王晶敏副主任医师
东南大学附属中大医院 普外科
1.个人基本信息:需要提供患者的姓名、性别、年龄、联系方式及病历编号。这些信息确保医生和医疗机构能准确识别患者身份,便于后续跟进。
2.病史记录:详细记录患者的既往病史,包括任何已知的胃肠道疾病、过敏史、药物使用情况以及家族病史。这有助于医生评估手术风险和制定适合的治疗方案。
3.症状描述:清晰描述导致进行肠胃镜检查的主要症状,如腹痛、消化不良、出血等。了解症状持续时间、严重程度及频率,对诊断和治疗方案的选择至关重要。

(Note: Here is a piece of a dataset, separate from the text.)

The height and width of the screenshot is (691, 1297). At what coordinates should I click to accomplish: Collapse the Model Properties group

4.检查目的:标明进行肠胃镜检查的目的,是诊断性检查还是治疗性操作,如息肉切除或止血。明确目的有助于手术规划和患者知情同意。
5.既往检查结果:如果有之前的相关检查如X光、超声波或CT扫描结果,应一并附上。这些资料可为医生提供重要的参照信息,加强判断的准确性。

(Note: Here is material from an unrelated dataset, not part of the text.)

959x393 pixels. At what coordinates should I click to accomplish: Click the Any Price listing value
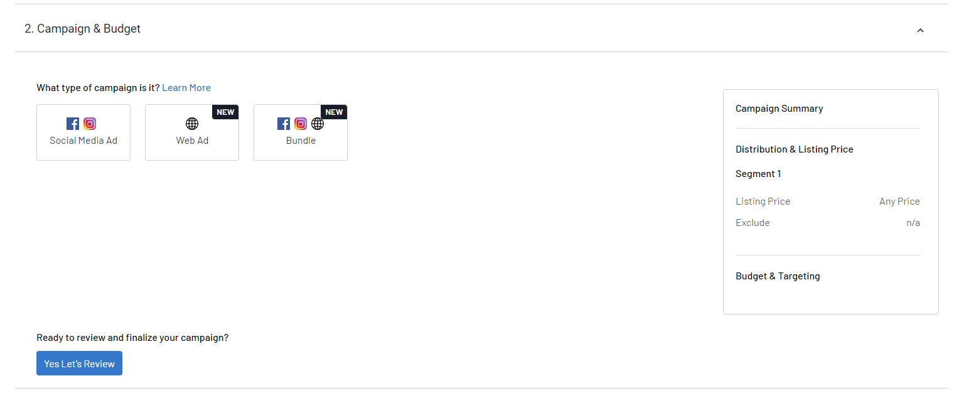click(x=899, y=202)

6.术前准备:描述术前需进行的准备工作,如禁食要求、需要服用的药物或清肠剂的使用说明。这部分内容是为了确保手术过程顺利进行。
7.术后护理计划:列出术后的注意事项,包括饮食指导、观察不良反应的建议和随访安排。这帮助患者更好地恢复并避免术后并发症。
在完成信息填写时,务必确保所有资料的准确和详尽,以便医疗团队能够提供最佳的诊疗服务。